##### TEXT TO READ #####

The content of that directory should look very similar to the following.

root@ip-10-0-0-228:/home/admin# ls -al /var/db/openproject/backup/
total 1680
drwxr-xr-x 2 openproject openproject    4096 Nov 19 21:00 .
drwxr-xr-x 6 openproject openproject    4096 Nov 19 21:00 ..
-rw-r----- 1 openproject openproject 1361994 Nov 19 21:00 attachments-20191119210038.tar.gz
-rw-r----- 1 openproject openproject    1060 Nov 19 21:00 conf-20191119210038.tar.gz
-rw-r----- 1 openproject openproject     126 Nov 19 21:00 git-repositories-20191119210038.tar.gz
-rw-r----- 1 openproject openproject  332170 Nov 19 21:00 postgresql-dump-20191119210038.pgdump
-rw-r----- 1 openproject openproject     112 Nov 19 21:00 svn-repositories-20191119210038.tar.gz

You should then copy those dump files to a secure location, for instance an S3 bucket or some sort of backup server.

Docker-based installation

If you are using docker-compose, then the data volumes are managed by Docker and you should have a look at the official Docker documentation for instructions on how to backup.

If you are using the all-in-one container, then you can simply backup any local volumes that you chose to bind-mount with the -v option when launching the container. For instance if you launched the container with:

sudo mkdir -p /var/lib/openproject/{pgdata,assets}

docker run -d -p 8080:80 --name openproject -e SECRET_KEY_BASE=secret \
  -v /var/lib/openproject/pgdata:/var/openproject/pgdata \
  -v /var/lib/openproject/assets:/var/openproject/assets \
  openproject/community:13

Then you would need to backup the /var/lib/openproject folder (for instance to S3 or FTP server).

Dumping the database

When using docker-compose you can simply dump the database from the database container.

docker exec -it db_1 pg_dump -U postgres -d openproject -x -O > openproject.sql

This assumes that the database container is called db_1. Find out the actual name on your host using docker ps | postgres.

All-in-one container

If you need a regular dump of the database you can get one using pg_dump like this:

docker exec -it $OP_CONTAINER_NAME su - postgres -c 'pg_dump -d openproject -x -O' > openproject.sql

Where $OP_CONTAINER_NAME is the name of your OpenProject container. If you don’t know it you can find it using docker ps | grep openproject.

Importing the dump into a new container

Follow the instructions in the restoring section to import a dump into a new container.

##### MATERIAL PROVIDED #####

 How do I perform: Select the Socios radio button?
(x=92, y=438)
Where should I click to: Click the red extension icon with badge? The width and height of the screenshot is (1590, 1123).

#####

STATED GOAL – Summarize the text above on backing up OpenProject in two sentences.

EXERCISE SOLUTION – The OpenProject backup directory should hold archives of attachments, configuration, and Git and SVN repositories, along with a PostgreSQL dump, and these files should be copied to a secure location such as an S3 bucket or a backup server. For Docker setups, docker-compose volumes are backed up by following the official Docker documentation, all-in-one containers are backed up by saving the bind-mounted local volumes, and the database can be dumped with pg_dump through docker exec, using either the database container or the OpenProject container.